On Tue, Sep 9, 2008 at 8:27 PM, Ilmari Karonen <nospam(a)vyznev.net> wrote:
I think the next step, after the log comparison test
we both suggested,
would be to set $wgLogo to a protocol-relative URL. A missing logo
wouldn't actually break anything, but you _bet_ people would notice it.
Now that's a simple, elegant, effective idea. It would require almost
no effort, hurt no one, and give immediate feedback. The only catch
with this, as with other image-based proposals, is that a client that
doesn't support images (as well as, in the case of the logo, CSS)
won't be picked up. But I don't see much help for that. There are
few enough of those anyway. lynx does support them, I just checked.

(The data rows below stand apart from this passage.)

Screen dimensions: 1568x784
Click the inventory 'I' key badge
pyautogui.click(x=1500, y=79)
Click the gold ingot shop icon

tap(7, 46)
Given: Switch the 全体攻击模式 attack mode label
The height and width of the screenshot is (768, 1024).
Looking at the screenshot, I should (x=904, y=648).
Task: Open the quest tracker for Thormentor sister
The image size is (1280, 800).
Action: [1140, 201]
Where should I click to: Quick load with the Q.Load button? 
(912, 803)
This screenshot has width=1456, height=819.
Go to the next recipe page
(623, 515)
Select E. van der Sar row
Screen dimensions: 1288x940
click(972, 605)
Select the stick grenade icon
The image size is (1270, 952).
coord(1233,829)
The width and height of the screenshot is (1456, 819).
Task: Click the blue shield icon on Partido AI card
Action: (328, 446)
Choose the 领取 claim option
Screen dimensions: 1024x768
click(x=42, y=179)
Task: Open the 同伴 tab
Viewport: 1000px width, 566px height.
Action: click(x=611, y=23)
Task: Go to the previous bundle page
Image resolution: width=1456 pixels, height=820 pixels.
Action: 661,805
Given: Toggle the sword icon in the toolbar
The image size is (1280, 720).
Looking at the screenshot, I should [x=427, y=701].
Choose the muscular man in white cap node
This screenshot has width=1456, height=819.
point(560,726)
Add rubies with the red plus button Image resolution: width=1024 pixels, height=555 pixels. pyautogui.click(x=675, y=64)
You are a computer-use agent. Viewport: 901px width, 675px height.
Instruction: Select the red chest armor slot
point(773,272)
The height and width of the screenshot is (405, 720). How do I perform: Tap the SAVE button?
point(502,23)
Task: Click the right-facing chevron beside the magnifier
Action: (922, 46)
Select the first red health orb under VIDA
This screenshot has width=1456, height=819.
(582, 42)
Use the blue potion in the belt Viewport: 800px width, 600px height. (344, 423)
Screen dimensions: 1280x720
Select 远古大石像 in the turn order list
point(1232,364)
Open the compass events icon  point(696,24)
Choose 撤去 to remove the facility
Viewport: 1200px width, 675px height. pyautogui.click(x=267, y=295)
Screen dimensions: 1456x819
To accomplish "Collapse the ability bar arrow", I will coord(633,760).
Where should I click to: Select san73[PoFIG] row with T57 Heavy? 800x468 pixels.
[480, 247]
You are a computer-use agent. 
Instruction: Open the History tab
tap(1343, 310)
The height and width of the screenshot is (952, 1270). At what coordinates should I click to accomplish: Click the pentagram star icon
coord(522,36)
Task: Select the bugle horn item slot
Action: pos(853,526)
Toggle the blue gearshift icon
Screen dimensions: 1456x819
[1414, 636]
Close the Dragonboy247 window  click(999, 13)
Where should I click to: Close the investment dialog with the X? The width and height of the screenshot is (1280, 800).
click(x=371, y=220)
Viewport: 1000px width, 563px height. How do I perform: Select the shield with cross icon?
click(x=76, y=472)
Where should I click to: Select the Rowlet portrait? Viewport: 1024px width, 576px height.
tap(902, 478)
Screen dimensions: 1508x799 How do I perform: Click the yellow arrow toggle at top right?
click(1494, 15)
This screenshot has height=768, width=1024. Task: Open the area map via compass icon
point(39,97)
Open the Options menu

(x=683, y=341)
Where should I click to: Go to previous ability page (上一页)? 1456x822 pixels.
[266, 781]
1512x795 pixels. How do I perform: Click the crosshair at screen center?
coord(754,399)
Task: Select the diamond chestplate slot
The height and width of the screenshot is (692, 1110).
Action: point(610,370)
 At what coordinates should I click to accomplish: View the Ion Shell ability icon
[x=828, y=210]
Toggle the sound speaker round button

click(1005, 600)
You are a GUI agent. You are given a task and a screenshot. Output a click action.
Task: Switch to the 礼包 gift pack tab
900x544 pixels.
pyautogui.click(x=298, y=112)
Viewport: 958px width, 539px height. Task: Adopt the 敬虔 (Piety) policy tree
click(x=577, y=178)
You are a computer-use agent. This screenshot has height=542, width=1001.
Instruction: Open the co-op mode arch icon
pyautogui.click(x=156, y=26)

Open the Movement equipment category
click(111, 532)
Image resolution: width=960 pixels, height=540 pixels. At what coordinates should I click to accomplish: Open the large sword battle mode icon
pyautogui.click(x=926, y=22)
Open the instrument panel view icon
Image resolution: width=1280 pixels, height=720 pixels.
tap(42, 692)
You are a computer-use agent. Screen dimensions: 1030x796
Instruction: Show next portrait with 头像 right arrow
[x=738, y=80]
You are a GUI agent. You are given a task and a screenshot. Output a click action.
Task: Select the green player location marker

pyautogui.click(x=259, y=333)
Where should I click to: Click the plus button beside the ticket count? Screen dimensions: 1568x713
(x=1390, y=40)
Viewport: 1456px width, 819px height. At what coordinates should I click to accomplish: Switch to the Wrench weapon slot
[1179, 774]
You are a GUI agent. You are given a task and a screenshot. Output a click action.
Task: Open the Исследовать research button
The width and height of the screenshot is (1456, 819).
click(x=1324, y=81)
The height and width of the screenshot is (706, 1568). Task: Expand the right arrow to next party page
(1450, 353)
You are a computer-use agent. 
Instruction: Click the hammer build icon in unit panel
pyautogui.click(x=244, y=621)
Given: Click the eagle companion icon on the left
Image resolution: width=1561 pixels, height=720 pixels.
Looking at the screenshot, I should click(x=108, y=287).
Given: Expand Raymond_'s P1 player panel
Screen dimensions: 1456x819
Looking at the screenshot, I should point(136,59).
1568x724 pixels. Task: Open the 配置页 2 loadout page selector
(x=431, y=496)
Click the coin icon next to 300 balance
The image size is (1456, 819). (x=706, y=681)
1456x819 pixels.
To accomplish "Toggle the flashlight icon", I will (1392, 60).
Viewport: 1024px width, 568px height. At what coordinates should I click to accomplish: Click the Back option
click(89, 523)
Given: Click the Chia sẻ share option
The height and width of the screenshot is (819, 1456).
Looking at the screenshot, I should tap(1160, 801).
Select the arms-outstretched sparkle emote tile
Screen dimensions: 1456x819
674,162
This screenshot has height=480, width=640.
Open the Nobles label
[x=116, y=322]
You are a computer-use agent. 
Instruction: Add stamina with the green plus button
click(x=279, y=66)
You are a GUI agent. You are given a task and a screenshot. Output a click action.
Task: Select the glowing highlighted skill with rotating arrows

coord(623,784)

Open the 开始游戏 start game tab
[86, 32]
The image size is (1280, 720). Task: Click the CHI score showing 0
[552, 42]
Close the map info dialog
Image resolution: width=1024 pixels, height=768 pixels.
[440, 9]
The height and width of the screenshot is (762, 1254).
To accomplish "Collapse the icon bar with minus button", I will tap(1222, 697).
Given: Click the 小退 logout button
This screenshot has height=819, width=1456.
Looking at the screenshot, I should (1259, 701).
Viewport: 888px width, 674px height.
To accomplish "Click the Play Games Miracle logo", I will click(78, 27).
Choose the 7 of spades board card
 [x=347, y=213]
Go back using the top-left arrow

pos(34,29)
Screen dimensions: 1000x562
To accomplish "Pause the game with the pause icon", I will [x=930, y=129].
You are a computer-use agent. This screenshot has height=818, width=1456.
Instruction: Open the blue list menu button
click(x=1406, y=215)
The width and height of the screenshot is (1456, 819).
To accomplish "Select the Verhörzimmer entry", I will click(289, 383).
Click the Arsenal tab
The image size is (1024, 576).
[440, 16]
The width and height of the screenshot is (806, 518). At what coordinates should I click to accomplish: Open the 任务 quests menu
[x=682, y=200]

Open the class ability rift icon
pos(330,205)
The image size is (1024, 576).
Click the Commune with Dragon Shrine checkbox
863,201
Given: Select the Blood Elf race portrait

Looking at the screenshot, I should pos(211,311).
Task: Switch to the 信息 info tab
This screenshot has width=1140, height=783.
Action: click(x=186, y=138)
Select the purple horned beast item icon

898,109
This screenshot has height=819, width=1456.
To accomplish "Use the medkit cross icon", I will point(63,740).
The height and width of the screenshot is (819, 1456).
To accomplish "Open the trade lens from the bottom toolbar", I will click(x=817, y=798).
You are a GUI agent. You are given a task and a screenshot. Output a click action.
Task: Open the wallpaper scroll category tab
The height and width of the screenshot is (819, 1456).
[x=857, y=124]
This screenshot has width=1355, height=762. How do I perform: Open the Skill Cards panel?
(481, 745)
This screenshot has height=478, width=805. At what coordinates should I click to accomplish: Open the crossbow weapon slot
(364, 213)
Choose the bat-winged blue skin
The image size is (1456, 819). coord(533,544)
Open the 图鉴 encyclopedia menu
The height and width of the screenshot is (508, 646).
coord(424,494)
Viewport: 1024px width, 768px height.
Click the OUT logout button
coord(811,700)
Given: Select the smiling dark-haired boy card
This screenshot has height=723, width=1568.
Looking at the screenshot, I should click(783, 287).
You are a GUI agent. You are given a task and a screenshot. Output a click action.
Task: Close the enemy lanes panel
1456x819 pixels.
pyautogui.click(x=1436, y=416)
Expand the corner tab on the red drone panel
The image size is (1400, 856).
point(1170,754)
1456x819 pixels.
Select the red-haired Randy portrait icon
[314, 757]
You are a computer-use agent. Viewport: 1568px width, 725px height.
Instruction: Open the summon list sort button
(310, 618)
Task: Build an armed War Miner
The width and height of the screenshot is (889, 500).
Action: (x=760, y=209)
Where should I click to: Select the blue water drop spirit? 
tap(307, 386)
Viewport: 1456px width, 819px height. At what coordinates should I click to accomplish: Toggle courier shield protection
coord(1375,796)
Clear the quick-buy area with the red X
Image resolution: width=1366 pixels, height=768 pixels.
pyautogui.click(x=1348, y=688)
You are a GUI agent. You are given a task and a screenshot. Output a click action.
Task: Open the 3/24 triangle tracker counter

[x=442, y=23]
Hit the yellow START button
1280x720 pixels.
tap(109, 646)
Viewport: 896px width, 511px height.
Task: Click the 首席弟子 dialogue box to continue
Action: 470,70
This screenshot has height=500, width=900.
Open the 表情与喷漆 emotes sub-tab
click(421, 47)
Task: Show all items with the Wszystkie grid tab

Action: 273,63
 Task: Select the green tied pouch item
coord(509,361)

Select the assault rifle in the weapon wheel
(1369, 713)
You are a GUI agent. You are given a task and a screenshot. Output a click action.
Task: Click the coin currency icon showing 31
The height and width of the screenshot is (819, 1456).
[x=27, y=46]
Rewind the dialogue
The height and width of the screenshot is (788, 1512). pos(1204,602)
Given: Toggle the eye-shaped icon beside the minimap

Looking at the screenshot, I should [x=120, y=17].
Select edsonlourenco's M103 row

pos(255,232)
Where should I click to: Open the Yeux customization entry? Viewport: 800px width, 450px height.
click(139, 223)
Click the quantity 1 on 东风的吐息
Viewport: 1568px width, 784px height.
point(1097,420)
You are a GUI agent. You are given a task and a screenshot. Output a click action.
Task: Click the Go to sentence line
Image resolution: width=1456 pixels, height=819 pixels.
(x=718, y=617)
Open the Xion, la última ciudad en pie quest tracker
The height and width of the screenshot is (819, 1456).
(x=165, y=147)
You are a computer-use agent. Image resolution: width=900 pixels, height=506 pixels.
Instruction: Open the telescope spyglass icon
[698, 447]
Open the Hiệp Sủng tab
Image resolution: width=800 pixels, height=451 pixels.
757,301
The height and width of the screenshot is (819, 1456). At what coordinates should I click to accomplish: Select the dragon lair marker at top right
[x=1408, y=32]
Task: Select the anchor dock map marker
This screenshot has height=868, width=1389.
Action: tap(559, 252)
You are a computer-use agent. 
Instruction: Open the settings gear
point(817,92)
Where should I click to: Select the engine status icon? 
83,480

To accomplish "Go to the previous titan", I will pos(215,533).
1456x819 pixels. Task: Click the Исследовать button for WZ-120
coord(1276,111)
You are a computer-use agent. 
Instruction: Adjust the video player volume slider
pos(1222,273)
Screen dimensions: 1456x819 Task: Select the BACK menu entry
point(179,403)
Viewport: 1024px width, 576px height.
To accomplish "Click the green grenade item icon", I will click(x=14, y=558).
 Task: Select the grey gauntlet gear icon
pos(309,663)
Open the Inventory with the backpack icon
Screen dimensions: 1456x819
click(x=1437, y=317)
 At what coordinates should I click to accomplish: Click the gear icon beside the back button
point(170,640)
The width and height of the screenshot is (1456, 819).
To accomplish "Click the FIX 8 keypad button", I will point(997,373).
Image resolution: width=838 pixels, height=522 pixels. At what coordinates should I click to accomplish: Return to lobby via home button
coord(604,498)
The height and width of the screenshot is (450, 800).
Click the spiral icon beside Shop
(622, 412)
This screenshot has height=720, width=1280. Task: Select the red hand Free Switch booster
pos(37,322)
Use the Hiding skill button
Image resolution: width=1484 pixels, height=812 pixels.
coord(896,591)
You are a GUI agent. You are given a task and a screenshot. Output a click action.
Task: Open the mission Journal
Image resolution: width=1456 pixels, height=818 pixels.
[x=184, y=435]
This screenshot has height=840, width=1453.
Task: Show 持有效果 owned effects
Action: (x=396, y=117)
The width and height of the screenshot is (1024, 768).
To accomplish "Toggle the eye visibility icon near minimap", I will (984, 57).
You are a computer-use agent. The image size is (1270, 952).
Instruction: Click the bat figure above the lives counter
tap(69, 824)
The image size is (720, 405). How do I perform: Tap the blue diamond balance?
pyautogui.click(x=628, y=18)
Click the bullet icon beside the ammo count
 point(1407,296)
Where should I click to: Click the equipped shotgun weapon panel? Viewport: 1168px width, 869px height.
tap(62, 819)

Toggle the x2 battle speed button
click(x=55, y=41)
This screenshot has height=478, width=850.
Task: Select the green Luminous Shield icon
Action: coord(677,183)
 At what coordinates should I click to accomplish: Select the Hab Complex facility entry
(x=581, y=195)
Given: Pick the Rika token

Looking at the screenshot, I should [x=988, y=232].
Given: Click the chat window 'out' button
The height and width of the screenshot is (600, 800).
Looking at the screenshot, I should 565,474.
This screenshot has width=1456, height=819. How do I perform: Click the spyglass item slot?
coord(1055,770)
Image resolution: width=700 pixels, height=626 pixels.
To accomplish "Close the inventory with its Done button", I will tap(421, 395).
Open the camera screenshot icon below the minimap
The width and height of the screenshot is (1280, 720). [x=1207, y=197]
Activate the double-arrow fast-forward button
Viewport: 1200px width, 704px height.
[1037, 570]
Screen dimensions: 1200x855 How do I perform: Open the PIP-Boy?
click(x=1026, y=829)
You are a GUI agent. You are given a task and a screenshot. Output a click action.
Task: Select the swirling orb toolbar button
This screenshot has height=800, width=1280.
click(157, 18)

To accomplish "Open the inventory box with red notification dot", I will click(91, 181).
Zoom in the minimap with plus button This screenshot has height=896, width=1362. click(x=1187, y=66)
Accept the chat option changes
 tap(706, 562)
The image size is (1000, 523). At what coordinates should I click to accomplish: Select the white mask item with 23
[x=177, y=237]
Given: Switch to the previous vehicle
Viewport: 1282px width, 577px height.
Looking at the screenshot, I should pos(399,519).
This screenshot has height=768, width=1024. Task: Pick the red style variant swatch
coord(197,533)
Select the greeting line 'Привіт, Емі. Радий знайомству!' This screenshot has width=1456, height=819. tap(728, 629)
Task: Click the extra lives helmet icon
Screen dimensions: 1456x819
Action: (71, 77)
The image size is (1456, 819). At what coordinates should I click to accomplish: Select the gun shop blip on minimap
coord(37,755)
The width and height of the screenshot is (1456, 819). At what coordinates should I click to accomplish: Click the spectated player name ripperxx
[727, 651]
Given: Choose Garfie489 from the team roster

One interesting catch, though, that I just noticed when testing. What
happens when someone downloads the HTML to their hard drive and views
it locally? lynx assumes FTP as the protocol, which is completely
wrong. Firefox, Opera, Konqueror, and Chrome all try to use the
*file://* protocol -- which is absolutely reasonable but absolutely
terrible for us.
So this means that anyone who tries to save a Wikipedia page using
protocol-relative URLs to their hard drive will find that all the
relevant links are broken. This is, obviously, not a good thing. I
can't see any conceivable workaround, and if there is none I don't see
any way we (or anyone) can use protocol-relative URLs. Being able to
save web pages locally is pretty basic and important functionality
that a lot of people must be relying on.